● **Challenge**
From the listing below, return every line containing the word "Task", copied in full.

● **Records for this exercise**
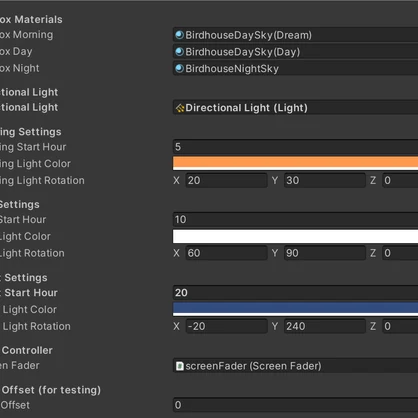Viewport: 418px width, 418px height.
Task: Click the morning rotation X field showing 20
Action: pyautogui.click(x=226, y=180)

--

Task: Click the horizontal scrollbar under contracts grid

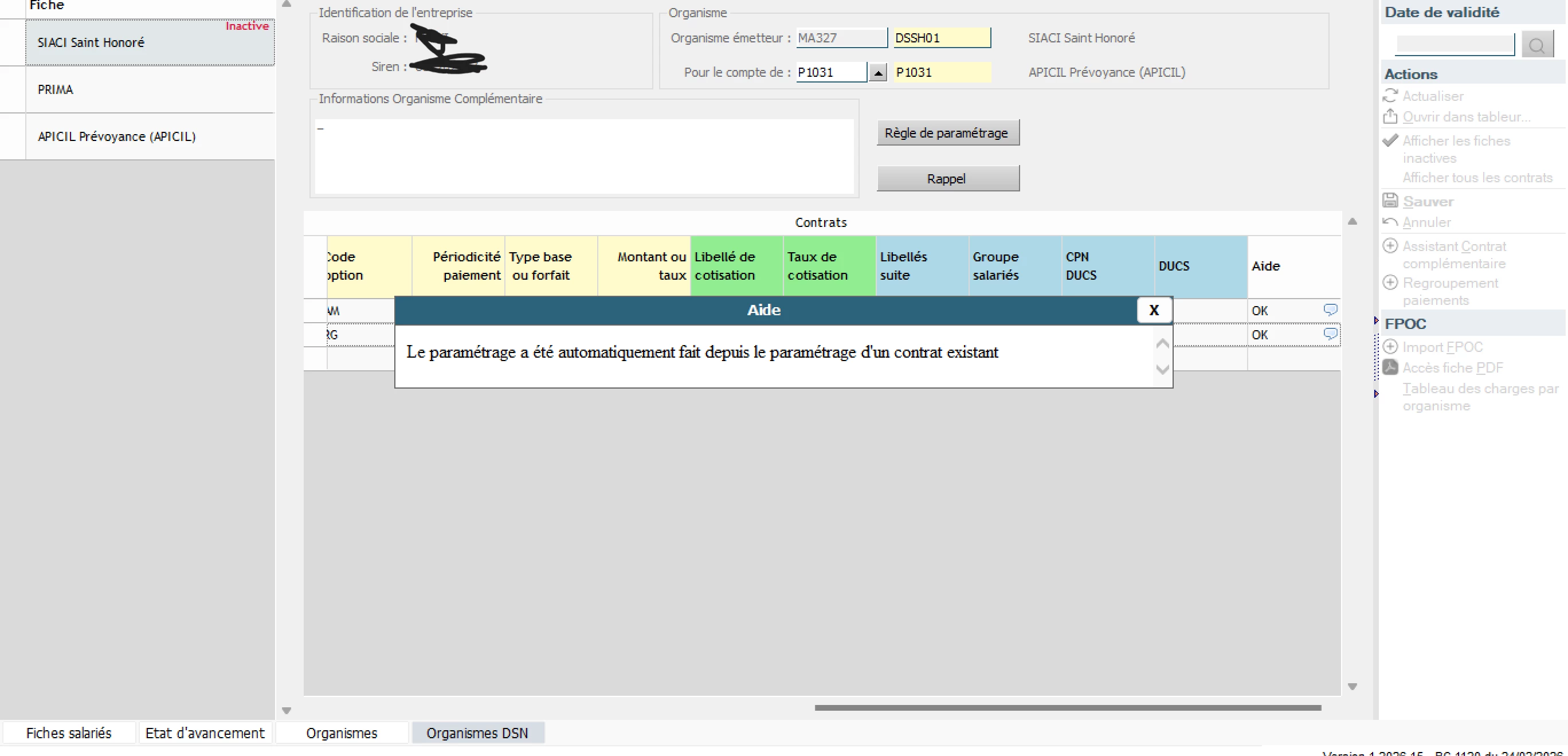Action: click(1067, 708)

● **Response to the exercise**
Task: Click the morning rotation X field showing 20
Task: Click the horizontal scrollbar under contracts grid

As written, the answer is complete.